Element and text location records
▬▬▬▬▬▬

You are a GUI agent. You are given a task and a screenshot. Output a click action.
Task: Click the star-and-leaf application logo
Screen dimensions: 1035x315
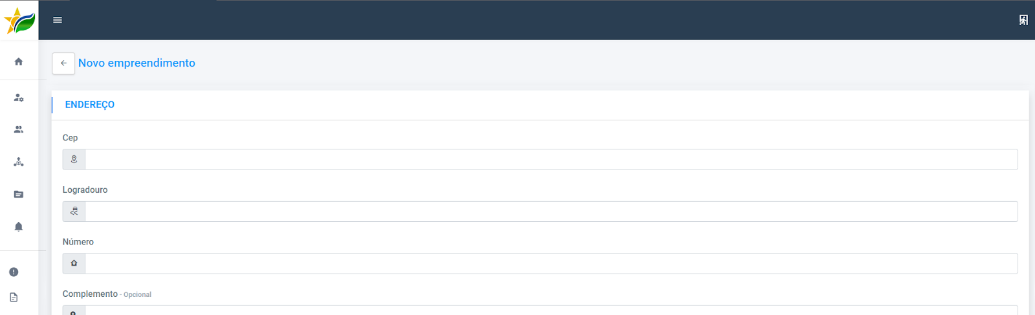point(19,21)
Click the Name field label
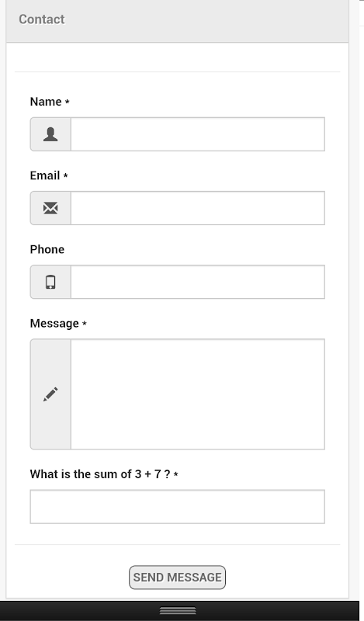The image size is (364, 621). pyautogui.click(x=46, y=102)
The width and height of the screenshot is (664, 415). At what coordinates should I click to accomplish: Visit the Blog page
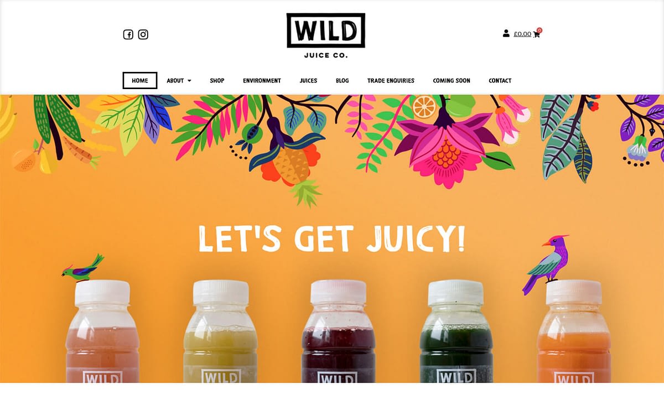342,81
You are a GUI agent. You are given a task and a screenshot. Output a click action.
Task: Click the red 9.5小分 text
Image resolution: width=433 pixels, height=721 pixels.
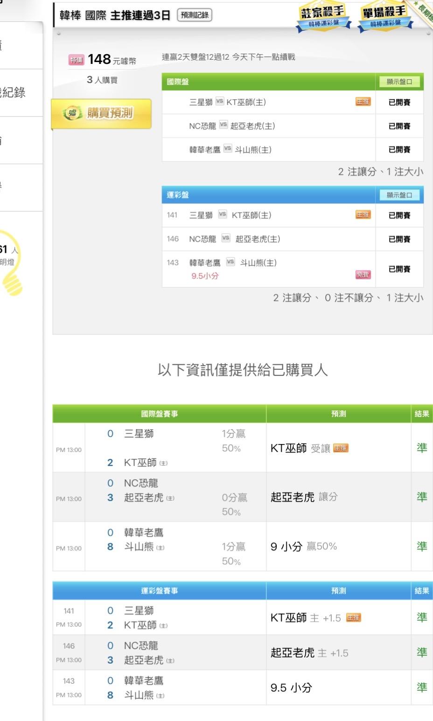(x=205, y=276)
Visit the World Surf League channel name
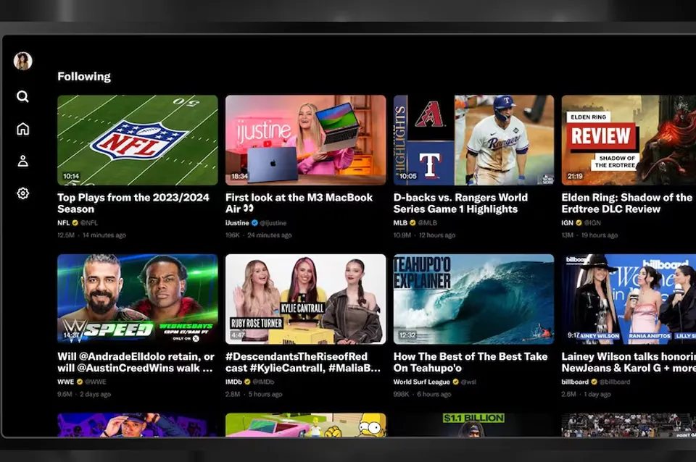The width and height of the screenshot is (696, 462). [x=423, y=382]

▬▬▬▬▬▬

## EXERCISE DETAILS
Render every one of these records as a two-column CSV with the header "request" and "location". Each row holds a record's text and its answer, each in its own quoted field with line breaks replaced by spaces, and the pictures are left out.

## REPLY TO THE TASK
request,location
"You are a GUI agent. You are given a task and a screenshot. Output a click action. Task: Click the star-and-leaf application logo Screen dimensions: 1035x315","point(19,21)"
"Click the Name field label","The image size is (364, 621). pyautogui.click(x=46, y=102)"
"The width and height of the screenshot is (664, 415). At what coordinates should I click to accomplish: Visit the Blog page","342,81"
"You are a GUI agent. You are given a task and a screenshot. Output a click action. Task: Click the red 9.5小分 text Image resolution: width=433 pixels, height=721 pixels.","(x=205, y=276)"
"Visit the World Surf League channel name","The width and height of the screenshot is (696, 462). [x=423, y=382]"